TASK GOAL -
Transcribe exactly the lines that fall between the one holding "Click the Mon plan de com' calendar icon" and the one holding "Minimize the Add Alert Routing Rule window", inclusive, from the entries below.

BEGIN

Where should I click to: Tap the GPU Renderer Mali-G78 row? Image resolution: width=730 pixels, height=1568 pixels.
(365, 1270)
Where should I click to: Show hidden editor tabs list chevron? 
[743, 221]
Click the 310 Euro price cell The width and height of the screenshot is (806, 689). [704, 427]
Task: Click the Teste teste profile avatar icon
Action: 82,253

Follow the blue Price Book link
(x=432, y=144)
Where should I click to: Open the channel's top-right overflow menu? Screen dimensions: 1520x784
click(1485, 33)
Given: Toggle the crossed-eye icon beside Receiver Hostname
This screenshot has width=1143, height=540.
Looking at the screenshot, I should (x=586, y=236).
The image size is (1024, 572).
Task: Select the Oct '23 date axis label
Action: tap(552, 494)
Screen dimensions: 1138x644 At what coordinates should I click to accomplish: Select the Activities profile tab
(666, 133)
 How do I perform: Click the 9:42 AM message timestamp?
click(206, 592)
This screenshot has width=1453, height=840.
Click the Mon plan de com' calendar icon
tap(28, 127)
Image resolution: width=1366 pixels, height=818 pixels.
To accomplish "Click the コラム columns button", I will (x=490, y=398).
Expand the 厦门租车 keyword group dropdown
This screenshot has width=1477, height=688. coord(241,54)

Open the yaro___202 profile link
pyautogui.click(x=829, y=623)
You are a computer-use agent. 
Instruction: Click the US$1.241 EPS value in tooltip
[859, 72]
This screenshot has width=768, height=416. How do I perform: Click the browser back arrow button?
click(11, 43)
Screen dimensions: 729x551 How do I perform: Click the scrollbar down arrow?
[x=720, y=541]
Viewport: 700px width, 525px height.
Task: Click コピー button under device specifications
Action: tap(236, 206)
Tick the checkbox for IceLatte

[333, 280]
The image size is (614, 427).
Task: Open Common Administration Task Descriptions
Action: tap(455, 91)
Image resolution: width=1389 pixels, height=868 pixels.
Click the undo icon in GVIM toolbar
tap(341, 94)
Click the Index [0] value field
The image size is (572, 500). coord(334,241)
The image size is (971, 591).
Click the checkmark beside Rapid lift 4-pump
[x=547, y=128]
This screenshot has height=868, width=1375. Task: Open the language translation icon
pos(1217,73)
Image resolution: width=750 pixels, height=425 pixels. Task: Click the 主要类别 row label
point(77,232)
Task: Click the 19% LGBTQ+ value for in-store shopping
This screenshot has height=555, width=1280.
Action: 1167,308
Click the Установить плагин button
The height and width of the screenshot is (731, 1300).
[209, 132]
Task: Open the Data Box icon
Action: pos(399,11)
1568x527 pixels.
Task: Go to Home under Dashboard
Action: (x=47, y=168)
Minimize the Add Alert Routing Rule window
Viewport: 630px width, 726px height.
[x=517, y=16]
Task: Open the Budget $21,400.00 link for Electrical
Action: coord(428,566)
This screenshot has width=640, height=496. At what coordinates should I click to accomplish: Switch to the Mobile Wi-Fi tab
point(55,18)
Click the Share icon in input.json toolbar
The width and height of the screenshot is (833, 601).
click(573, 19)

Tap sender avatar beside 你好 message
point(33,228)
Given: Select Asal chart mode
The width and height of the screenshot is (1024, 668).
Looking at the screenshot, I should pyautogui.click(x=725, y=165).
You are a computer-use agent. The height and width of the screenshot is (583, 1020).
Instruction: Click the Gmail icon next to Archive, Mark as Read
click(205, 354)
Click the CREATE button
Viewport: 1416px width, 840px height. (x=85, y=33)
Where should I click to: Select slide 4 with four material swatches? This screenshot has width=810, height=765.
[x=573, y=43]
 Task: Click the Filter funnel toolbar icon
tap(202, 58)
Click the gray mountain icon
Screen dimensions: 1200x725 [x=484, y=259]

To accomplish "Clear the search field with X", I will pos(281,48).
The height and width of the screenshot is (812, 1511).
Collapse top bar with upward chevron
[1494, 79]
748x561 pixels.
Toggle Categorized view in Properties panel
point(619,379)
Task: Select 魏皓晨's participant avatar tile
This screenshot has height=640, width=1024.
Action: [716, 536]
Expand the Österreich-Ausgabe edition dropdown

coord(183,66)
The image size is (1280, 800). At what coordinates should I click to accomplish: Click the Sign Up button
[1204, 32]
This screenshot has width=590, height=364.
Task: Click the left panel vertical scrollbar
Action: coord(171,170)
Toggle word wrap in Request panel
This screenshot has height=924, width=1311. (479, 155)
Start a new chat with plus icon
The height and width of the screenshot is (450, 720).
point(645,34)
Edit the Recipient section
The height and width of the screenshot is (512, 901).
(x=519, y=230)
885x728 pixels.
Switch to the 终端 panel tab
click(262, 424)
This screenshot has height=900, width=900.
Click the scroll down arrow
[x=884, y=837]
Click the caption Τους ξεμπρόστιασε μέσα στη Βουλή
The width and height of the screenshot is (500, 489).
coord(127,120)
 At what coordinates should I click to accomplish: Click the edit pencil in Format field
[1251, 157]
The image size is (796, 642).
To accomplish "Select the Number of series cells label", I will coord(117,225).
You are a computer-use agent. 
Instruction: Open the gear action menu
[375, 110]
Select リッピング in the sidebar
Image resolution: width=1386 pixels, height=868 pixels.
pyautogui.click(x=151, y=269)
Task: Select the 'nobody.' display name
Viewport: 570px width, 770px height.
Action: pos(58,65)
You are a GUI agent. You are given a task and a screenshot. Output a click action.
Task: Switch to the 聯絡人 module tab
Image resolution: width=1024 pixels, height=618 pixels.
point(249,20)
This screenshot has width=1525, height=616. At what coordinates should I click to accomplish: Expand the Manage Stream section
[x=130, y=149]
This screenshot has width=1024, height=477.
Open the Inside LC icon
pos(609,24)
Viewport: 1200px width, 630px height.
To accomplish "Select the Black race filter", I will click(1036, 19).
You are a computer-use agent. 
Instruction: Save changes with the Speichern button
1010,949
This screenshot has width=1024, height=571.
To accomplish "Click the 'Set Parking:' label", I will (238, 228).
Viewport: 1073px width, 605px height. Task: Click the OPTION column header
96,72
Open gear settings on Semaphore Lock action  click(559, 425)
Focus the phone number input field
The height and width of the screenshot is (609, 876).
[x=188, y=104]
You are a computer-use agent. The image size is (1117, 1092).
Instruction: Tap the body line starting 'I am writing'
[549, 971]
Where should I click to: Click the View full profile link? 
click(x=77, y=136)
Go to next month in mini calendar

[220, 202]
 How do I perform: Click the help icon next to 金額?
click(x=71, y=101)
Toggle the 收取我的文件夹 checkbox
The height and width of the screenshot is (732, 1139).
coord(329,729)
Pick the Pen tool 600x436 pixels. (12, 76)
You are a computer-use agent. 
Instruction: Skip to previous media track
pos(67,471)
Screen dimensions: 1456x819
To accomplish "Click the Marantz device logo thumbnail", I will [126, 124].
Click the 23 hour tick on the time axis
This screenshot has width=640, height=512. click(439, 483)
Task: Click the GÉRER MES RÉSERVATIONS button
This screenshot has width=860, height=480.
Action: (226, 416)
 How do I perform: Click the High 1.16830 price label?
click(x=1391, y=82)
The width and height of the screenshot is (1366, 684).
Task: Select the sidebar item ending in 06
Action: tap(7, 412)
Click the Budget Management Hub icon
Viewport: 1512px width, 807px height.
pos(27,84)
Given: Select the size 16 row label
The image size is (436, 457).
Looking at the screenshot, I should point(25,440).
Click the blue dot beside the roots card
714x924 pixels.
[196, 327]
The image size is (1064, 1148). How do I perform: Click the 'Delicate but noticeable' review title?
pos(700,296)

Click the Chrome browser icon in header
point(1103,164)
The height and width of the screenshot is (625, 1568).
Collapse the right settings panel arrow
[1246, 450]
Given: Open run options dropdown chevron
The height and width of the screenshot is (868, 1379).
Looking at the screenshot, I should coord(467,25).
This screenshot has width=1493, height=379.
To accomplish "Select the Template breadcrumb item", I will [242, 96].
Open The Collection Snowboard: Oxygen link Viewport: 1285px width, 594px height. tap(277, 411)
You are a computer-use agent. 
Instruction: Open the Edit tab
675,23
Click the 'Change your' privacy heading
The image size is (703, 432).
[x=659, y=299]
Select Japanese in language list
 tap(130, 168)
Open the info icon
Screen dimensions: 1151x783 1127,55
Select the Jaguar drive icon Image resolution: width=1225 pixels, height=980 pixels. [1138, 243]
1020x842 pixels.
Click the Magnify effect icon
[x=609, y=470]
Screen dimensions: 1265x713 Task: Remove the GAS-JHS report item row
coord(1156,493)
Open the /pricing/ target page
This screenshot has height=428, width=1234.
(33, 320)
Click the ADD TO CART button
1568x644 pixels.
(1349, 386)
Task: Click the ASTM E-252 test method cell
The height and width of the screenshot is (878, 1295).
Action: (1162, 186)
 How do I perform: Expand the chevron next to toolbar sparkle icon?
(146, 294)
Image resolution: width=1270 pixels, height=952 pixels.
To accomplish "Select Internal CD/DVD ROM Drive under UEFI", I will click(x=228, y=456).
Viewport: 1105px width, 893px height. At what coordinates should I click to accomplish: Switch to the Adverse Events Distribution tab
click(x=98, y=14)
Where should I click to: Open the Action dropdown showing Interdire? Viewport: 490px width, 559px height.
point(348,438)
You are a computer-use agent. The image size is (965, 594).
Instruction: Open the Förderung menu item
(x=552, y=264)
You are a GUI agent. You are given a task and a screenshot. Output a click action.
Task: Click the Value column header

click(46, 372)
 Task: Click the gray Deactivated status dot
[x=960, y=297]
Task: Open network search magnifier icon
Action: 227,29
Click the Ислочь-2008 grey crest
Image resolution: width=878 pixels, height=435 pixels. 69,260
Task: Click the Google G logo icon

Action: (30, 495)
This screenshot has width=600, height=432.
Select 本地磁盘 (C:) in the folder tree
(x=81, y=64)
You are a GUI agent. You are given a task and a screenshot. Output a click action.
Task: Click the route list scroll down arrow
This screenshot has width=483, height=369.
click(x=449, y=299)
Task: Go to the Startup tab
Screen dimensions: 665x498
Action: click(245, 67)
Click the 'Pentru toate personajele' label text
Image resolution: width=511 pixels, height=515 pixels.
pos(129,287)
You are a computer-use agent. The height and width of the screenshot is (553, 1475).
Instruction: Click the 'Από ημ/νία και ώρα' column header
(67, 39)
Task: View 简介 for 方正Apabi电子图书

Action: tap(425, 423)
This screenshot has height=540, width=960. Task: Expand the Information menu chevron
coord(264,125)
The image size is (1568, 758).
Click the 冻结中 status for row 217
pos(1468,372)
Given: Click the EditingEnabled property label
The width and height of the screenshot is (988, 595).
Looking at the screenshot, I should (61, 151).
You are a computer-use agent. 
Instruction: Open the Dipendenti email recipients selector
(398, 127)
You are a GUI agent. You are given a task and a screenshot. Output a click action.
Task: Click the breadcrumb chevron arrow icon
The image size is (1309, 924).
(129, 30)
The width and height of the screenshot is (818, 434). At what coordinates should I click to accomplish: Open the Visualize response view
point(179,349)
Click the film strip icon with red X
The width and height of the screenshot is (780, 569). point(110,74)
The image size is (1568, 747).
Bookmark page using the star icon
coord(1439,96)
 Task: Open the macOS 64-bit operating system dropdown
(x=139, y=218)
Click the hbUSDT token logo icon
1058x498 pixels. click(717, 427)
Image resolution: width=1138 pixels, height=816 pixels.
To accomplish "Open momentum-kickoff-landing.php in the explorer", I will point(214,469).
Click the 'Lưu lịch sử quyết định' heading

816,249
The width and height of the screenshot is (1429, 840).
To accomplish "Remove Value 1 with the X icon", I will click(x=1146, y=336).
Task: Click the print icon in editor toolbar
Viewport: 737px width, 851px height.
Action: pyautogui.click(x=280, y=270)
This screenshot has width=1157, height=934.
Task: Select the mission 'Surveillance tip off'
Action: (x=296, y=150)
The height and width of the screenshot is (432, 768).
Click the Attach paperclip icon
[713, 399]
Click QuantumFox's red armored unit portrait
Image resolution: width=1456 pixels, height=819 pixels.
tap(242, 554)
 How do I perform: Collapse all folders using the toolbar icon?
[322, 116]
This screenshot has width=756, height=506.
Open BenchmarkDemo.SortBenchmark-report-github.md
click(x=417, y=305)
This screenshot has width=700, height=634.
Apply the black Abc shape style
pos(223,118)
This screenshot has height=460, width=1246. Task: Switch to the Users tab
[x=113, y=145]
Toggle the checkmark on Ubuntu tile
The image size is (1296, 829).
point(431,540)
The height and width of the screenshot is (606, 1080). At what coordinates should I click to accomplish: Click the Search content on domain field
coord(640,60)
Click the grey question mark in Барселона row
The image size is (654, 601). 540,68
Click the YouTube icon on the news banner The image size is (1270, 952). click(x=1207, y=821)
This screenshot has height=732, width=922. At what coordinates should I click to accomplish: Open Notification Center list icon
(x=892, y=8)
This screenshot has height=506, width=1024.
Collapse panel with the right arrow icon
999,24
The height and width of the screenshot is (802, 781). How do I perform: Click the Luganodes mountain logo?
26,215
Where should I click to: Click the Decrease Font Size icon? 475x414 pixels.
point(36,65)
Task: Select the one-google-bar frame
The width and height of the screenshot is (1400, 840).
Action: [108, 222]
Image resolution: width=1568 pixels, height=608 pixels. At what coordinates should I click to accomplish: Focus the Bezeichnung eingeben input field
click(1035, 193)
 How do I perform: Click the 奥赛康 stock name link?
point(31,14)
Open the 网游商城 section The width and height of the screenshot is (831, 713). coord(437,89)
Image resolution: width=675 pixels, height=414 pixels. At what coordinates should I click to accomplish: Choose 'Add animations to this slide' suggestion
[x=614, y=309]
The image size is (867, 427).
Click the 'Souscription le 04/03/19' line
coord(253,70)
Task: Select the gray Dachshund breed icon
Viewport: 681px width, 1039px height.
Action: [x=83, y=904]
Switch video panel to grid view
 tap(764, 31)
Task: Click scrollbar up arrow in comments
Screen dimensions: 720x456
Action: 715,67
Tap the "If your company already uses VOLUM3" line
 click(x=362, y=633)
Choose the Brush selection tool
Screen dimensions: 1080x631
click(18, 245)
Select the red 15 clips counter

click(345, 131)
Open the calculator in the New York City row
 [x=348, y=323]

END

OUTPUT FOR THIS TASK -
Click the Mon plan de com' calendar icon
tap(28, 127)
Image resolution: width=1366 pixels, height=818 pixels.
To accomplish "Click the コラム columns button", I will (x=490, y=398).
Expand the 厦门租车 keyword group dropdown
This screenshot has width=1477, height=688. coord(241,54)

Open the yaro___202 profile link
pyautogui.click(x=829, y=623)
You are a computer-use agent. 
Instruction: Click the US$1.241 EPS value in tooltip
[859, 72]
This screenshot has width=768, height=416. How do I perform: Click the browser back arrow button?
click(11, 43)
Screen dimensions: 729x551 How do I perform: Click the scrollbar down arrow?
[x=720, y=541]
Viewport: 700px width, 525px height.
Task: Click コピー button under device specifications
Action: tap(236, 206)
Tick the checkbox for IceLatte

[333, 280]
The image size is (614, 427).
Task: Open Common Administration Task Descriptions
Action: tap(455, 91)
Image resolution: width=1389 pixels, height=868 pixels.
Click the undo icon in GVIM toolbar
tap(341, 94)
Click the Index [0] value field
The image size is (572, 500). coord(334,241)
The image size is (971, 591).
Click the checkmark beside Rapid lift 4-pump
[x=547, y=128]
This screenshot has height=868, width=1375. Task: Open the language translation icon
pos(1217,73)
Image resolution: width=750 pixels, height=425 pixels. Task: Click the 主要类别 row label
point(77,232)
Task: Click the 19% LGBTQ+ value for in-store shopping
This screenshot has height=555, width=1280.
Action: 1167,308
Click the Установить плагин button
The height and width of the screenshot is (731, 1300).
[209, 132]
Task: Open the Data Box icon
Action: pos(399,11)
1568x527 pixels.
Task: Go to Home under Dashboard
Action: (x=47, y=168)
Minimize the Add Alert Routing Rule window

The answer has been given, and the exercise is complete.